*Your assignment:* Write the data out verbatim.

── Data excerpts

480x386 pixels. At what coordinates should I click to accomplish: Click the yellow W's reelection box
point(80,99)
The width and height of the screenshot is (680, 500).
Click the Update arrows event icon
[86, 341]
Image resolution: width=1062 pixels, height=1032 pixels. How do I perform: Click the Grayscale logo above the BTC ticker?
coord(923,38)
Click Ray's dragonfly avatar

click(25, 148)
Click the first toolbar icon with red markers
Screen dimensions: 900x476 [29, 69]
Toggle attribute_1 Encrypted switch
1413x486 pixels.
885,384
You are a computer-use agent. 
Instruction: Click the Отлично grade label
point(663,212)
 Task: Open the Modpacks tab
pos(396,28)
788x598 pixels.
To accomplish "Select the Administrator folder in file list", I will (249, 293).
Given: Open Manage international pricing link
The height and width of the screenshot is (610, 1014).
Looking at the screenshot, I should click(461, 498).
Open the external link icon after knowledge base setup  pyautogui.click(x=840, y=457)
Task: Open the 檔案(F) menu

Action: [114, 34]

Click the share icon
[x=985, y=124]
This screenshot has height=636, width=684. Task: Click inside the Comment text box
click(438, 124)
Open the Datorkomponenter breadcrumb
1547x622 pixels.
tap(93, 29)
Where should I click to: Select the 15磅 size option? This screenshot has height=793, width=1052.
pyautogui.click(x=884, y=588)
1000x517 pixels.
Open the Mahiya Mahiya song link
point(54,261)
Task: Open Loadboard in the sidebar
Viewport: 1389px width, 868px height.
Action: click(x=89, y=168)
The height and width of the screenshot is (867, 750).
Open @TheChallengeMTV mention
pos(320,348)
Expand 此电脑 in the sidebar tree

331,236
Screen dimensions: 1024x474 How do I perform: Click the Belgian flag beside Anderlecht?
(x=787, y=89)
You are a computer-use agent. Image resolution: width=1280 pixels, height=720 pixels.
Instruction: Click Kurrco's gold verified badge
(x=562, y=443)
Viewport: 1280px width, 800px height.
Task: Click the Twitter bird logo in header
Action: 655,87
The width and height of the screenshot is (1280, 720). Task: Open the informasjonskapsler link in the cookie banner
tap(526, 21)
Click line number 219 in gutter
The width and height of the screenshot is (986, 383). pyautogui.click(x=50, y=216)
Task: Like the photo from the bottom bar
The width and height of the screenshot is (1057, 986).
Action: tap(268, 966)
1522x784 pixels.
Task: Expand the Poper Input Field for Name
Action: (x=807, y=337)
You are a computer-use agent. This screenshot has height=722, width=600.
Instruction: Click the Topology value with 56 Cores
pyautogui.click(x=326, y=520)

────

*Answer for this exercise:*
480x386 pixels. At what coordinates should I click to accomplish: Click the yellow W's reelection box
point(80,99)
The width and height of the screenshot is (680, 500).
Click the Update arrows event icon
[86, 341]
Image resolution: width=1062 pixels, height=1032 pixels. How do I perform: Click the Grayscale logo above the BTC ticker?
coord(923,38)
Click Ray's dragonfly avatar

click(25, 148)
Click the first toolbar icon with red markers
Screen dimensions: 900x476 [29, 69]
Toggle attribute_1 Encrypted switch
1413x486 pixels.
885,384
You are a computer-use agent. 
Instruction: Click the Отлично grade label
point(663,212)
 Task: Open the Modpacks tab
pos(396,28)
788x598 pixels.
To accomplish "Select the Administrator folder in file list", I will (249, 293).
Given: Open Manage international pricing link
The height and width of the screenshot is (610, 1014).
Looking at the screenshot, I should click(461, 498).
Open the external link icon after knowledge base setup  pyautogui.click(x=840, y=457)
Task: Open the 檔案(F) menu

Action: [114, 34]

Click the share icon
[x=985, y=124]
This screenshot has height=636, width=684. Task: Click inside the Comment text box
click(438, 124)
Open the Datorkomponenter breadcrumb
1547x622 pixels.
tap(93, 29)
Where should I click to: Select the 15磅 size option? This screenshot has height=793, width=1052.
pyautogui.click(x=884, y=588)
1000x517 pixels.
Open the Mahiya Mahiya song link
point(54,261)
Task: Open Loadboard in the sidebar
Viewport: 1389px width, 868px height.
Action: click(x=89, y=168)
The height and width of the screenshot is (867, 750).
Open @TheChallengeMTV mention
pos(320,348)
Expand 此电脑 in the sidebar tree

331,236
Screen dimensions: 1024x474 How do I perform: Click the Belgian flag beside Anderlecht?
(x=787, y=89)
You are a computer-use agent. Image resolution: width=1280 pixels, height=720 pixels.
Instruction: Click Kurrco's gold verified badge
(x=562, y=443)
Viewport: 1280px width, 800px height.
Task: Click the Twitter bird logo in header
Action: 655,87
The width and height of the screenshot is (1280, 720). Task: Open the informasjonskapsler link in the cookie banner
tap(526, 21)
Click line number 219 in gutter
The width and height of the screenshot is (986, 383). pyautogui.click(x=50, y=216)
Task: Like the photo from the bottom bar
The width and height of the screenshot is (1057, 986).
Action: tap(268, 966)
1522x784 pixels.
Task: Expand the Poper Input Field for Name
Action: (x=807, y=337)
You are a computer-use agent. This screenshot has height=722, width=600.
Instruction: Click the Topology value with 56 Cores
pyautogui.click(x=326, y=520)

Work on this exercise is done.